**UIT TE VOEREN OPDRACHTEN:**
1. Geef het stuk uit de tekst over de hervorming van de adoptie woordelijk weer, beginnend bij "Nr. 1 VAN MEVROUW" en eindigend bij "van deze wet.".
2. Schrijf het vervolg van de tekst over de hervorming van de adoptie, aansluitend op de laatste zin.

**GECITEERDE PASSAGE:**
──────────

2-1428/2

2-1428/2

Belgische Senaat

ZITTING 2002-2003

12 FEBRUARI 2003


Wetsontwerp tot hervorming van de adoptie


Evocatieprocedure


AMENDEMENTEN


Nr. 1 VAN MEVROUW NYSSENS

Art. 21

Dit artikel vervangen als volgt :

« Art. 21. ­ Wanneer op de datum van de inwerkingtreding van deze wet over de adoptanten een maatschappelijk onderzoek is gevoerd, waaruit hun geschiktheid om te adopteren blijkt en dat is uitgevoerd volgens de regels die van kracht zijn bij de gemeenschappen, blijft het vroegere recht van toepassing op de adoptieprocedure gedurende ten hoogste drie jaar vanaf de inwerkingtreding van deze wet.

Wanneer een akte van adoptie werd opgesteld of een verzoek tot homologatie of tot uitspraak van de adoptie werd ingediend bij een rechtbank vóór de datum van inwerkingtreding van deze wet, blijft het vroegere recht van toepassing op die procedures. »

──────────

**GETOONDE REGELS:**
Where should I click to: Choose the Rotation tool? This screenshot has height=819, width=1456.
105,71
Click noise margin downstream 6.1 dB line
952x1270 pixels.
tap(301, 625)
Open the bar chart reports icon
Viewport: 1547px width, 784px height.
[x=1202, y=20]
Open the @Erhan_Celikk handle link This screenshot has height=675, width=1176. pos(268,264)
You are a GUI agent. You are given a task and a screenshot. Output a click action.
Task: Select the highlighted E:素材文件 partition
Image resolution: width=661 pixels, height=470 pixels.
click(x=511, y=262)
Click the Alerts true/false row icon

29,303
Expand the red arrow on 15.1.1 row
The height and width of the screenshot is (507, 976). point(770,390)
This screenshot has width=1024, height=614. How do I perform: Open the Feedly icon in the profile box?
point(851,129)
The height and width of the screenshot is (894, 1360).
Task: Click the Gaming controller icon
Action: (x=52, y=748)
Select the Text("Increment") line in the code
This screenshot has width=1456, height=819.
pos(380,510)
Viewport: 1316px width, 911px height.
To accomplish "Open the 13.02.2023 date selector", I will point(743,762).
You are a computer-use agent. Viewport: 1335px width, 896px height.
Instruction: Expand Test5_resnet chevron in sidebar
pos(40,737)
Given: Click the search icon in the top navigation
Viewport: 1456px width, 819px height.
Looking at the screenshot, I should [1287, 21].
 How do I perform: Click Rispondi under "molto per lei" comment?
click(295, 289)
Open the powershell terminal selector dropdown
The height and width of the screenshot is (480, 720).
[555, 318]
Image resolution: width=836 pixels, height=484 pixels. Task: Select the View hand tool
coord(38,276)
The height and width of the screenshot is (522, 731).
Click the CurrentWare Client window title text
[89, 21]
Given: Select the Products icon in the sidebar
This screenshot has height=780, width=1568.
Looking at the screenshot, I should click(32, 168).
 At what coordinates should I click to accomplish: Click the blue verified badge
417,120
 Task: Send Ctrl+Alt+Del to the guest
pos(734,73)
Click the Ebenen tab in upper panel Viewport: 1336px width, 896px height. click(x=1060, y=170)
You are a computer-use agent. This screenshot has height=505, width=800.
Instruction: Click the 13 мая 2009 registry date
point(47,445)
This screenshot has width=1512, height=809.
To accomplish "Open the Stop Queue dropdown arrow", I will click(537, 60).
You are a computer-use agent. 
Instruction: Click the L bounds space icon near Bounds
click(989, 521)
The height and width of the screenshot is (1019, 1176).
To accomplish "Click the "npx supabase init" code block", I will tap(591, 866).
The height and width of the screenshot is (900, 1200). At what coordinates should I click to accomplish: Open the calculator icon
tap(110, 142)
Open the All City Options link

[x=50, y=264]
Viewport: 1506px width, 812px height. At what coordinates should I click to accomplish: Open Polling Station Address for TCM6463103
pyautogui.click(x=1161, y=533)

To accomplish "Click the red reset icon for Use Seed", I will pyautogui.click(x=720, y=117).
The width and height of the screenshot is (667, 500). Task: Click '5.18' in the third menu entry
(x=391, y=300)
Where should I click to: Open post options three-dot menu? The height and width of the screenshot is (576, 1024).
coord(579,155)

──────────

**GEGEVEN ANTWOORDEN:**
1.
Nr. 1 VAN MEVROUW NYSSENS

Art. 21

Dit artikel vervangen als volgt :

« Art. 21. ­ Wanneer op de datum van de inwerkingtreding van deze wet over de adoptanten een maatschappelijk onderzoek is gevoerd, waaruit hun geschiktheid om te adopteren blijkt en dat is uitgevoerd volgens de regels die van kracht zijn bij de gemeenschappen, blijft het vroegere recht van toepassing op de adoptieprocedure gedurende ten hoogste drie jaar vanaf de inwerkingtreding van deze wet.

2.
Verantwoording

Dit amendement wil rekening houden met de toestand van de kandidaat-adoptanten die in het kader van een project van binnenlandse of interlandelijke adoptie reeds voldoen aan de verschillende ontworpen verplichtingen, te weten, enerzijds, informatie en voorbereiding, anderzijds, de beoordeling van de geschiktheid van de kandidaat-adoptanten. Zo wil dit amendement voorkomen dat de ontworpen overgangsmaatregelen niet van toepassing zijn op die categorieën van personen want zo zouden zij terecht de indruk kunnen krijgen dat hun een ongelijke behandeling ten deel valt.

Clotilde NYSSENS.

Nr. 2 VAN MEVROUW DE BETHUNE

Art. 24bis (nieuw)

Een artikel 24bis (nieuw) invoegen, luidende :

« Art. 24bis. ­ Onverminderd de artikelen 17 tot 24 blijft het vroegere recht van toepassing wanneer door de kandidaat-adoptant of adoptanten de beginseltoestemming is verkregen zoals is bedoeld bij artikel 20 van het besluit van de Vlaamse regering van 19 april 2002, alsmede bij het met positief resultaat beëindigen van het medisch-psycho-sociologisch onderzoek zoals vermeld in artikel 50 van het decreet van 4 maart 1991 van de Franse Gemeenschap. »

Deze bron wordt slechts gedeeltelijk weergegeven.